Emigranci – 12. września naród dał wyraz swoim lękom
12. września przez Warszawę przeszła manifestacja pod przewodem ksenofobów i rasistów, ale nie tylko taki narybek stanowił o jej liczbie. Przyszli też zademonstrować swoje niepokoje zwyczajni obywatele, którzy boją się obcych i wszystkiego, co ze świata… Ci ludzie kochają Polskę, kochają swój dom, swoją ulicę a głusi są na co dzień, gdy zewsząd dochodzą głosy, że Polski już nie ma! Nikt wtedy palcem sam w dziurawym bucie nie ruszy…
Ten problem – jak zwykle w bojaźliwym stadzie owieczek – musi rozwiązać ktoś…
Jarosław Kaczyński, Ruch Narodowy, Janusz Korwin Mikke..?
Fałszywi prorocy z gotowymi receptami na uzdrowienie polskiego ciała i ducha.
Trwamy w stagnacji i ruinie, która rozprzestrzenia się po kraju jak nowotwór. Polska w budowie powoli nabiera swego właściwego kształtu, jaki zrodził się w umysłach “ojców założycieli”. RP to już tylko kraj tranzytowy, kraj magazynów i centrów logistycznych. Kraj montowni… Ludzie? Ludzie tu są niepotrzebni, bo gdy w zamyśle decydenci nie przewidują rozwoju tej pięknej ziemi – potrzebna będzie narodowa eutanazja. 10 milionów Polaków zagoni się do niewolniczej roboty, reszta lepiej urodzonych przybyszów (z Europy i nie tylko) spijać będzie śmietankę na rautach i balach. Drodzy “narodowcy” – boicie się emigrantów, boicie się, że przyjadą tu żyć na koszt podatnika! Czy boicie się, że zabiorą wam te niewolnicze etaty, co jest prawie niemożliwe, pokorne polskie cielęta..?
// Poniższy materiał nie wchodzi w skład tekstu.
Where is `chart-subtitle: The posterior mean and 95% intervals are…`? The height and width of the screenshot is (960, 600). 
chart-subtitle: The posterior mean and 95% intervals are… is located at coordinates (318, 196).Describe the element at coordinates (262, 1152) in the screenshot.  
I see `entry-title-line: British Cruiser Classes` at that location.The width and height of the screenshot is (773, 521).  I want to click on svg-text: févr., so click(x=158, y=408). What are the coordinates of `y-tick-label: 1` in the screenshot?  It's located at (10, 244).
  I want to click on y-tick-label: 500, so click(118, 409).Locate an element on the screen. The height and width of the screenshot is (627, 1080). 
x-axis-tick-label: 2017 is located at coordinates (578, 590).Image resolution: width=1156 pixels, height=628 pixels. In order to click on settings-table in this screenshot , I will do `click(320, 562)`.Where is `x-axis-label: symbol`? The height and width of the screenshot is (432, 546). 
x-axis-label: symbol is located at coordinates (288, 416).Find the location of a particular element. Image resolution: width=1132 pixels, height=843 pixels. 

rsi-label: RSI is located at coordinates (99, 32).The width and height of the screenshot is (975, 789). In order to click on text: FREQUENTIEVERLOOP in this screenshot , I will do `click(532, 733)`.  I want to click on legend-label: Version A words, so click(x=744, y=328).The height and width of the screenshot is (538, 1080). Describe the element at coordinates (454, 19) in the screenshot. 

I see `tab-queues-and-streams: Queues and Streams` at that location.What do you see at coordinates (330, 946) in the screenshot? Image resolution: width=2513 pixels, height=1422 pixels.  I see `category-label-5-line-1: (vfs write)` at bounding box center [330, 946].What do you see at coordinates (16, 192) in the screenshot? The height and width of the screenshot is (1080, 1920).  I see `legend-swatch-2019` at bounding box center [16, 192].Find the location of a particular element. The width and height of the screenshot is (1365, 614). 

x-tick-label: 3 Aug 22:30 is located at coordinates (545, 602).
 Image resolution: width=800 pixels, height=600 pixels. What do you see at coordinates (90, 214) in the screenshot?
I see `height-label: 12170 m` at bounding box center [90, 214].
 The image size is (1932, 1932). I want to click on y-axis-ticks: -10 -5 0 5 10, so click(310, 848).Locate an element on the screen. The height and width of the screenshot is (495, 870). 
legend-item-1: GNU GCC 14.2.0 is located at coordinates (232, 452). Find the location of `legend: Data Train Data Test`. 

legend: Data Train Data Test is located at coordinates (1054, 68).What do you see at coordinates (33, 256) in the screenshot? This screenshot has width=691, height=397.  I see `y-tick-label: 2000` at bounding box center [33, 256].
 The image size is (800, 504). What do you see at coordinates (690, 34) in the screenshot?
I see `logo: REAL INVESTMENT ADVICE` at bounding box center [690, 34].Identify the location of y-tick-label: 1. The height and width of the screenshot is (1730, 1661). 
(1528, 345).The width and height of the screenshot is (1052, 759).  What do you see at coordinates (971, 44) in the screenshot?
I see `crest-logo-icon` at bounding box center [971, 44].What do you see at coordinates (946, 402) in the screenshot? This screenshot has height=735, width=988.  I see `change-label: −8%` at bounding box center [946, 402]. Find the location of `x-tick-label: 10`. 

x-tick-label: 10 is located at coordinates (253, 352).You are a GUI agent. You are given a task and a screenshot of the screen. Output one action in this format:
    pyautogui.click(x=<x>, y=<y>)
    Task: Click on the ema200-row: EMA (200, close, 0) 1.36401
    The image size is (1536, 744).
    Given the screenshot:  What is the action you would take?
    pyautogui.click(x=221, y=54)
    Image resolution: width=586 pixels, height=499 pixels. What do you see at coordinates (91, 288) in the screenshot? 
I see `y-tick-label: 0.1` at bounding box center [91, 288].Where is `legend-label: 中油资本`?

Emigranci z Afryki mają wielką siłę woli i cel. Jak tsunami – milionami zalewać będą kolejne europejskie granice w drodze do wyśnionego raju. Oni mają atut młodości i siły, Europa to geriatryczny trup. Narodowcy – Polski już nie ma, nie liczcie również na szalupę czy koło ratunkowe!
Nie ma co się pieklić – ani oni ani my nie jesteśmy już u siebie!
Jeśli nie macie chrześcijańskiego serca, problem emigrantów załatwi za was wasza parafia – każda weźmie na “przechowanie” jedną rodzinę z Afryki.
Resztę ściągnie aparat Państwa!
Interesy! Nie łudźcie się, młodzi ludzie o uspołecznionych sercach, chcący być “lewicą” lub “prawicą”. O dobru uciekinierów, tych z terenów walk i z terenów biedy, nie myśli nikt poza wami. Zwłaszcza ci, którzy najgłośniej krzyczą “za” lub “przeciw”.